Investigating Issues: The Field Of Truth & The Fog Of War

Investigating Issues: The Field Of Truth & The Fog Of War
Adelaide, South Australia

In the last post I talked about the role of quality assurance staff in software projects. They examine the documented requirements and report discrepancies between the specified digital product and the examined digital product. A similar process plays out on projects where there are no formal QA staff, although how exactly the next steps play out can be quite different. Here I would like to focus on what happens when the decision is made to investigate an issue.

I've previously mentioned the concept of a "field of truth" that software developers navigate.
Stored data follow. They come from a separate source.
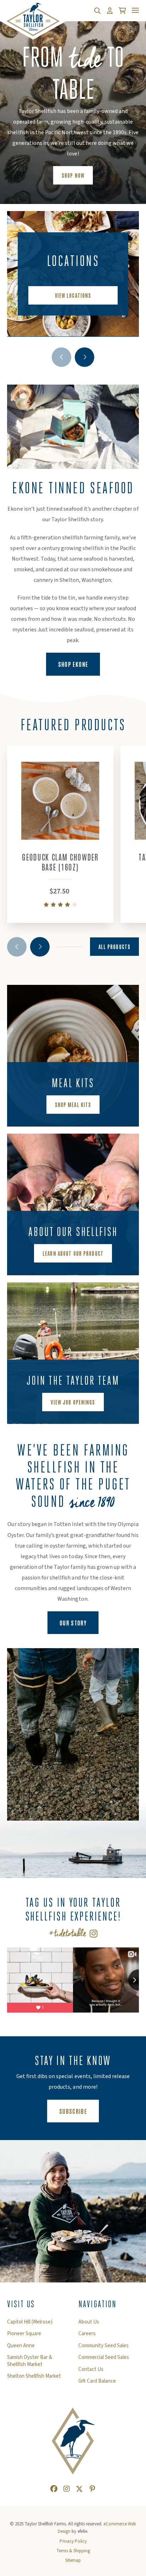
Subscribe (79, 2111)
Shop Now (73, 175)
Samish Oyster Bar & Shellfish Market (29, 2361)
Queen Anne (21, 2345)
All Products (114, 946)
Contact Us (90, 2369)
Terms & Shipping (73, 2551)
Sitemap (73, 2560)
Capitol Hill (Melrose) (29, 2322)
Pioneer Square (24, 2333)
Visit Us (21, 2304)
It is a field of truth because on many projects there are several instances (or parallel tracks) of the digital factory live at one time, and these instances may represent different versions, and the deployments may have some functional differences due to practical considerations (e.g. it is not cost-effective to support all features on multiple instances when accounting for cloud computing costs). In such conditions understanding the operating context is not as simple as finding 'the' truth - there are multiple truths, and they are all correct, and they all may conflict.

The "field of truth" concept is directly relevant to the investigation of issues for a number of reasons.

One is that the sensible trade-offs we make for cost optimisation on deployments designed for testing (which are inherently lower volume) are at times directly responsible for gaps between expectations and reality when inspecting the digital product.

The other is tied to a new (for this series) concept, the "fog of war". The fog of war is a military concept that relates to uncertainty during operations. If you are a soldier behind enemy lines, you are in an unpredictable environment armed with the information that you brought with you and what your senses can provide you in real-time. There is a whole field of possible events that could be happening at any given moment that would impact your short-term future, and many forks in the road that emerge from how you may respond to these hypothetical events.

During the process of observing complex systems in the digital world (e.g. most contemporary software) a similar effect occurs. Software developers utilise the field of truth, which also includes the current state of code as well as prior states and sometimes intermediary “future” states that represent works in progress, in order to build a mental model of what is happening in digital systems. It is often not practical to understand, and sometimes not practical to even observe to a sufficient level of detail exactly what our devices are doing as they are executing the instructions embedded in our computer programs at the most granular level (relevant: the concept of primitives).

Beyond the sheer volume of variations in behaviours across devices, deployments, versions, there is also the baked-in instability of the digital supply chain. Our vendors are capable of altering the deal at any time. So software developers take the things they know to be true, they validate things we know should be true for a working system, in doing so they narrow the coverage of the fog of war. When we are lucky, we are able to narrow it to the extent that we can identify a single point of failure, and if we are luckier still, we are able to alter the deal to correct it in a way that does not create new problems.

These corrections may look like adjustments to the supply chain, adjustments to the machines, perhaps adjustments to entire production processes. These changes can (and often do) have unintended consequences. Changes at a greater scale tend to correlate to greater risk, one of the things that software developers do over time is form instincts as to what is an acceptable level of risk for the moment, and part of that determination is how they relate cause to effect.

I previously wrote about an instance where I identified serious memory pressure risk on a number of devices when running software I was developing. I was armed with the knowledge that many of our users had less capable devices than the ones that we observed extreme memory pressure with. I was also armed with the knowledge that we were probably going to keep adding new features, and increasing that pressure. My resolution involved making some systems harder to read in code, it was also in a very practical sense, the only way to keep those digital factories operating. That was a good-case scenario where the only stakeholder who bears the cost is the development team. Other kinds of issues (or levels of severity) can have serious costs to other stakeholders, and often that looks like delays in the project timeline.

Sometimes there are no quick wins. No one necessarily did anything wrong. Once you needed a bike, and now you need a plane. The evidence is not in a neon sign floating in the air, it's hidden in the fog of war.